Prints are their own world within the art world. They are taught at art schools, curated by their own Curators in museums and sold at Print fairs. They live in a ghetto of their own making within contemporary art. Editions in photography and sculpture are commonplace yet have split off from the world of print editions.
Have you ever looked at these things as an artist would? Had you considered what it means to choose an image that will exist in the world 20 or 50 or 100 times. This piece that will represent your work to collectors and museums and will get seen that many more times often than a unique work? Had you considered the incremental nature of the financial support an artist receives from selling a few editions every year? Where does the humble but no less relevant print fit in their practice, their studio budget and their future progress?
As I mentioned, I believe printmakers are patient and ingenious people, capable of building castles out of sand. Have you ever looked at their technical construction and considered the time and effort to make them? Every master printer I know is patient and open to collaboration. Some are more boastful and some are egoless. Artists become celebrities and now dealers become celebrities but printmakers will always remain behind the scenes.

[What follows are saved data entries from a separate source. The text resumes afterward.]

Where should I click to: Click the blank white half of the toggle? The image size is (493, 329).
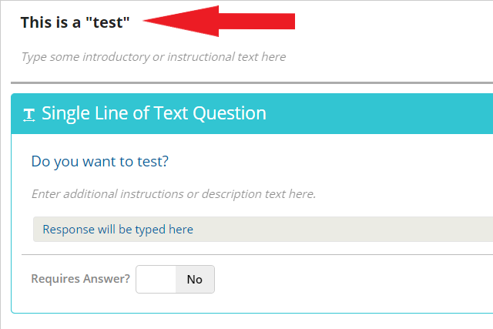click(x=156, y=280)
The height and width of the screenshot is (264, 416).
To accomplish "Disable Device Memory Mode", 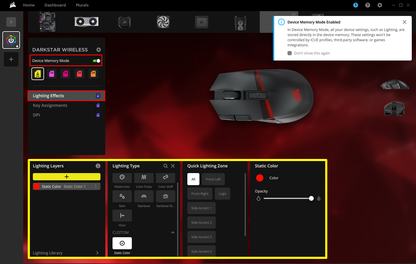I will (x=96, y=61).
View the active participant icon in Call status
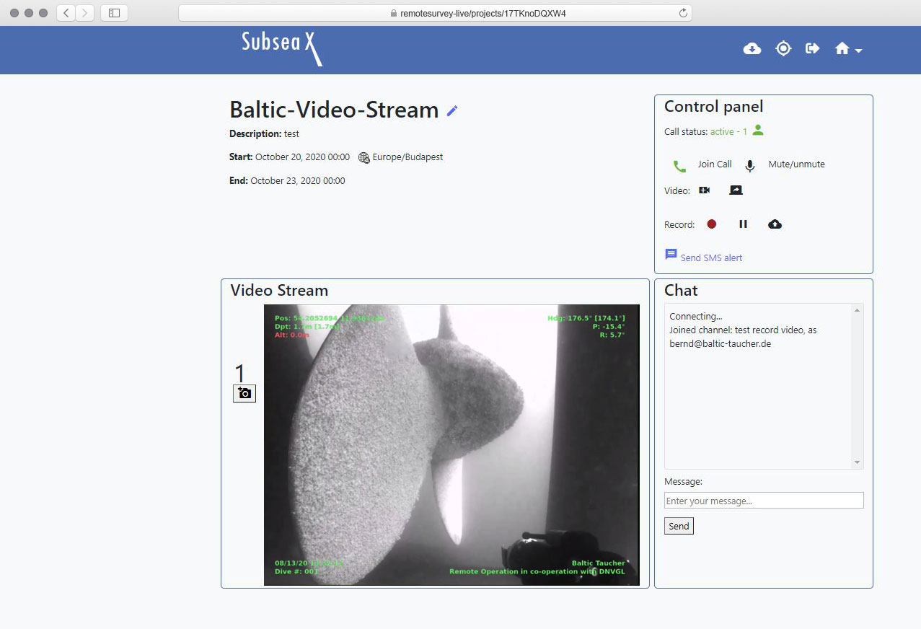 tap(757, 131)
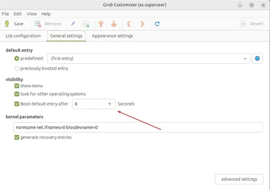Disable generate recovery entries checkbox
This screenshot has height=190, width=270.
click(17, 138)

I am a collector of prints. If I had great gobs of money I would still collect prints. I have works I bought for a few hundred dollars that I couldn’t imagine parting with. There are prints that I have long coveted that I think about, dream about and long for in a real way. All of it is some form of paper with something on it, or occasionally in it, but it is always that thing.

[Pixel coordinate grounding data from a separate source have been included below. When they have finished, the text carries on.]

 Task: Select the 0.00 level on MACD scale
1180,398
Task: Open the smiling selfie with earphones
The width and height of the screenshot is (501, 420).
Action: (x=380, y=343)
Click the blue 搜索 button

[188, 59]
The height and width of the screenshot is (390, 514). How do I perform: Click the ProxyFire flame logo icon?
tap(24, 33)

And if you’ve stuck with me this long (today or reading Atlas in general) you know that I’m aware that these are just things. These pieces of paper are valuable to a few people for various reasons but they remain paper that has been given a great life as an object of beauty. Sometimes the object is so beautiful because it is ugly and full of the wrong type of marks or difficult images. I honor these works daily. I get teary eyed thinking of the faded prints my grandparents spent a disproportionate amount of their income on in the 60’s and 70’s. Vasarely and Calder prints that were made by the thousands and furnished the Florida bungalows and Forest Hills apartments of retirees for decades. Their stories, sometimes written and printed on cardboard frame backing, discarded on the floor of some frame shop or auction house or worse yet, insurance company warehouse after the hurricane. I hang two unsigned Miro reproductions in my home, mats slightly moldy, wood veneer frames on the verge of splitting hung by frayed wire because my Grandfather framed them with own his hands.
There are no right prints or wrong prints. There are expensive prints and cheap prints. And believe it or not, great prints can be cheap.